Haccın ve hikmetlerinin ihmali ve gadap
Tearüf, tevhid-i efkar, siyaset-i aliye-i islamiye, teavün, teşrik-i mesai ve maslahat-ı vasiai içtimaiyenin yeterince tezekkür edilmemesi...
Haccın ve hikmetlerinin ihmali, günlük hayatımızın gadaba maruz kalması anlamına geliyor. Kahrı celb etmemizle eşdeğer. Korkunç bir felaket kapımızda.
Hacca bizzat gitme ve ibadetini ifa; bir imkân, zaman ve sıra işi olduğundan bu kısım için bir şey diyemem.
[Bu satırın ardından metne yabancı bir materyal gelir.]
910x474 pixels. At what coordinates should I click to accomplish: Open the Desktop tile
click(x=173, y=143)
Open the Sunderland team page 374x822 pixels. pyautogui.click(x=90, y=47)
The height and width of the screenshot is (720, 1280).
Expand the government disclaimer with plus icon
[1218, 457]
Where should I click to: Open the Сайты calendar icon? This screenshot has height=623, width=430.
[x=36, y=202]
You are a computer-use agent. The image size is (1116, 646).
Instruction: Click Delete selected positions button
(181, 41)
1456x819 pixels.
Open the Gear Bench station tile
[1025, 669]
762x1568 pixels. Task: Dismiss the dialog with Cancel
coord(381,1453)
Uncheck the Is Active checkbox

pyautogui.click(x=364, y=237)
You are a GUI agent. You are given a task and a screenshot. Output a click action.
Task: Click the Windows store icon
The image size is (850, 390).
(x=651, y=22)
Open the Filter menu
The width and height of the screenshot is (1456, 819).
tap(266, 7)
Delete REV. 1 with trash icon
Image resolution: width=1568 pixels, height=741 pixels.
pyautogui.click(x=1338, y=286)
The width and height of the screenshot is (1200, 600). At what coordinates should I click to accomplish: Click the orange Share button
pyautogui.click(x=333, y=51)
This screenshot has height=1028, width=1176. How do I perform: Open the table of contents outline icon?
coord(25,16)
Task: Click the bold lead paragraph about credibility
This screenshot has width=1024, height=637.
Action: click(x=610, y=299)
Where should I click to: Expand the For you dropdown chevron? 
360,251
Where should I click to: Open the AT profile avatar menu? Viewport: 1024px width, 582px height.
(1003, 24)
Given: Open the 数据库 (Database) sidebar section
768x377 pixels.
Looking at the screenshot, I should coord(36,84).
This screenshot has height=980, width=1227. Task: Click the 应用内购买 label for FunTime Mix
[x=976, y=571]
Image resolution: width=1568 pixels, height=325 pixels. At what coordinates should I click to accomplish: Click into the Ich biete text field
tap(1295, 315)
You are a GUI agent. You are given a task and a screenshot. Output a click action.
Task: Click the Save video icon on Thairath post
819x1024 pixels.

Ancak haccın hikmetleri olan tearüf, tevhid-i efkar, siyaset-i aliye-i islamiye, teavün, teşrik-i mesai ve maslahat-ı vasiai içtimaiye kavramlarının yeterince tezekkür edilmemesi, hayata taşınmaması, bu konuların toplum hayatı, cemaat hayatı, aile ve ülke hayatı ile İslam ve dünya hayatı için ayrı ayrı kendi kategorilerine göre uygulama pratiklerine ve kültüre dönüşmemesi, marifetleşmemesi, muhabbeti tesis edememesi, cidden veballi bir durum. Ürkütücü bir hal.
Bunu evvelemirde tesis etmek, hayatın zerrelerine işlemek, müfritane irtibatın usullerini bu hikmetlerden almak, ümmetin dirilişidir. Çünkü hac, bir cemaat veya ülke çapında bir mesele değildir.
Müminin ameli ile duası, şahsını ve etkilediği çevresini bağlar. Cemaatler, kendi içinde ve çevresinde tesirini yayar; diğer cemaatlerle bazen paralel, bazen farklı gider. Ama hak yolun yolcularıdırlar ve metot farkıyla hizmetlerini yaygınlaştırırlar.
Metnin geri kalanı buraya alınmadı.